__Extrait du document__
DAUENDORF

La communauté juive de Dauendorf
par Jean-Louis Ernewein


Cette année, la Societé d'Histoire et d'Archéologie de Haguenau a célébré, par la parution du Tome XVIII des Etudes Haguenauviennes, cinq cents ans de présence israélite, dans notre chef-lieu de canton. Il paraît intéressant de donner quelques aperçus sur celle de Dauendorf, lesquels feront suite aux éléments offerts par l'intéressante étude de M. Alexandre, dans Dauendorf-Neubourg Informations de décembre 1989.

I. Installation d'une communauté juive à Dauendorf - Dénombrement

Croquis de la Synagogue de Dauendorf
Les documents nous manquent, qui établiraient l'époque de la première installation dans notre village. Il ne semble pas qu'il y en ait eu au moyen-âge: aucun document de l'abbaye de Neubourg, seigneur temporel et spirituel, n'en fait mention. N.Lehmann (l), sans indiquer ses sources, prétend qu'un juif aurait été exempté au 15ème siècle, de "Wasserzoll", (péage du pont de l'abbaye, qu'empruntaient bergers et vachers de Dauendorf, pour traverser la Moder, et se rendre aux pâturages de la Klostermatt). Rien ne permet toutefois d'affirmer qu'il résidait à Dauendorf.

__Extrait de données__
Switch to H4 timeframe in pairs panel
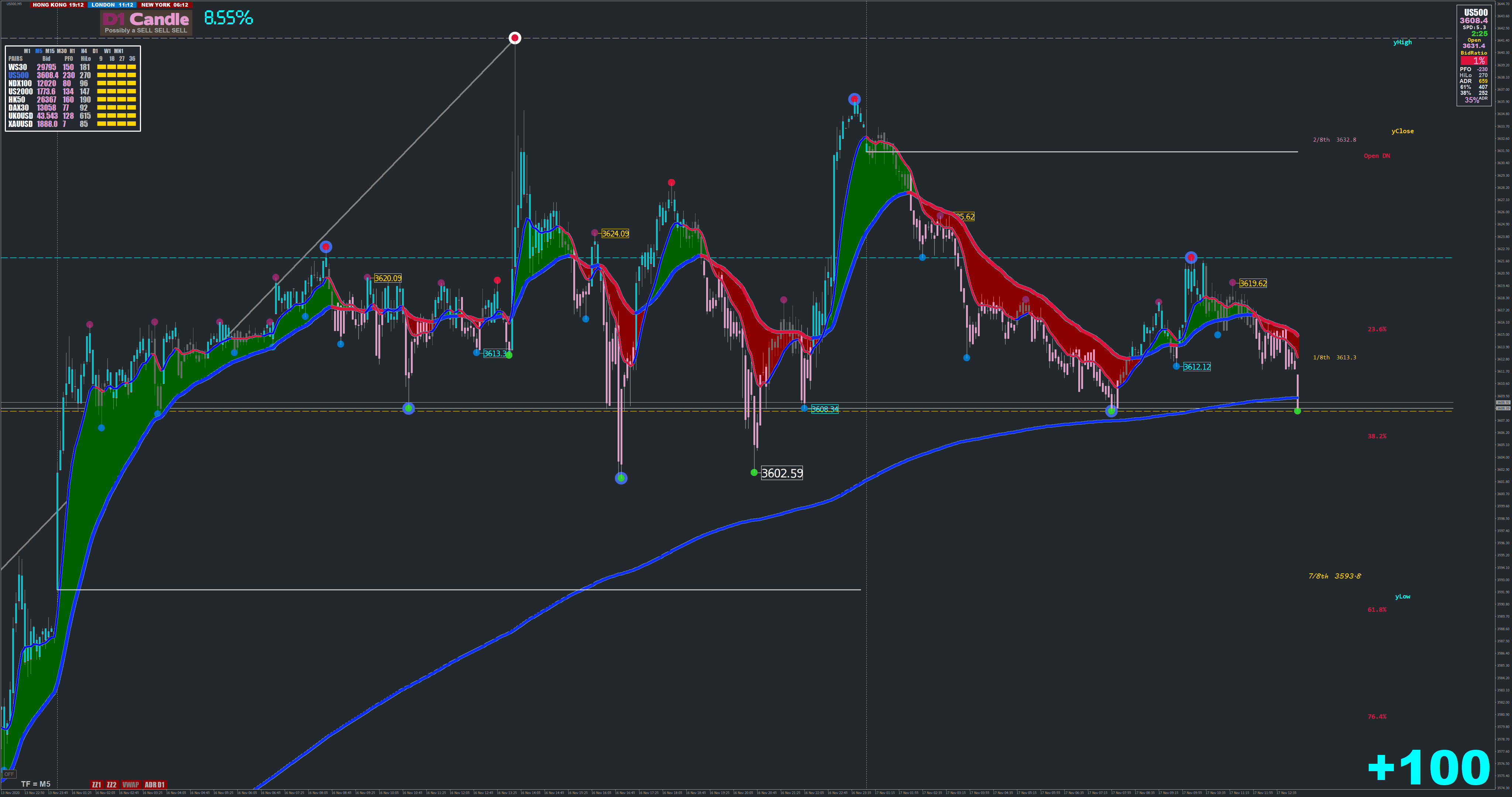The height and width of the screenshot is (797, 1512). (x=84, y=51)
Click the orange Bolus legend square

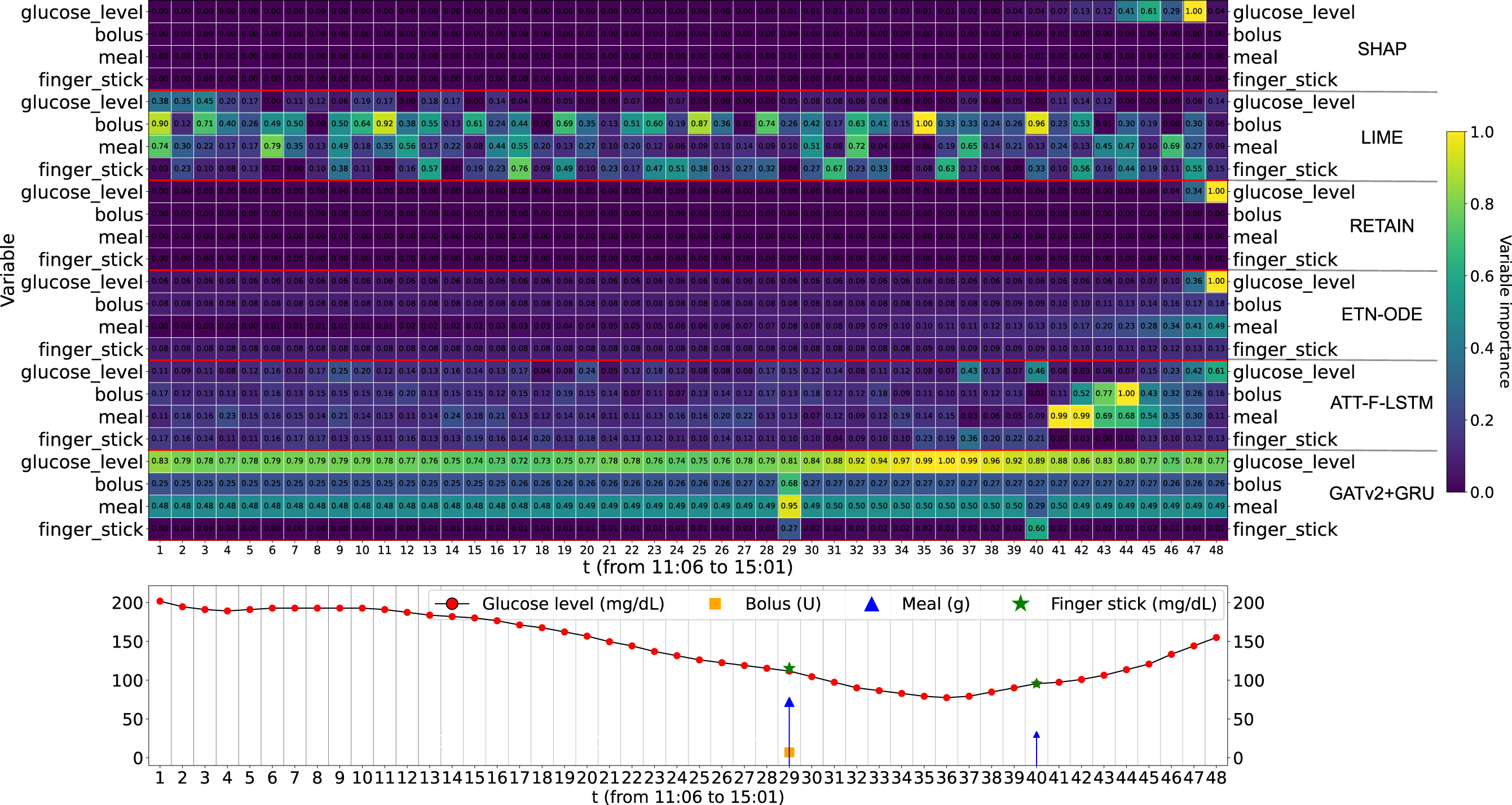tap(715, 604)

__Tâche demandée__
Veuillez restituer mot pour mot le passage du texte sur la communauté juive de Dauendorf qui s'ouvre sur les mots contenant "I. Installation d'une" et se termine par "résidait à Dauendorf.".

__Solution proposée__
I. Installation d'une communauté juive à Dauendorf - Dénombrement

Croquis de la Synagogue de Dauendorf
Les documents nous manquent, qui établiraient l'époque de la première installation dans notre village. Il ne semble pas qu'il y en ait eu au moyen-âge: aucun document de l'abbaye de Neubourg, seigneur temporel et spirituel, n'en fait mention. N.Lehmann (l), sans indiquer ses sources, prétend qu'un juif aurait été exempté au 15ème siècle, de "Wasserzoll", (péage du pont de l'abbaye, qu'empruntaient bergers et vachers de Dauendorf, pour traverser la Moder, et se rendre aux pâturages de la Klostermatt). Rien ne permet toutefois d'affirmer qu'il résidait à Dauendorf.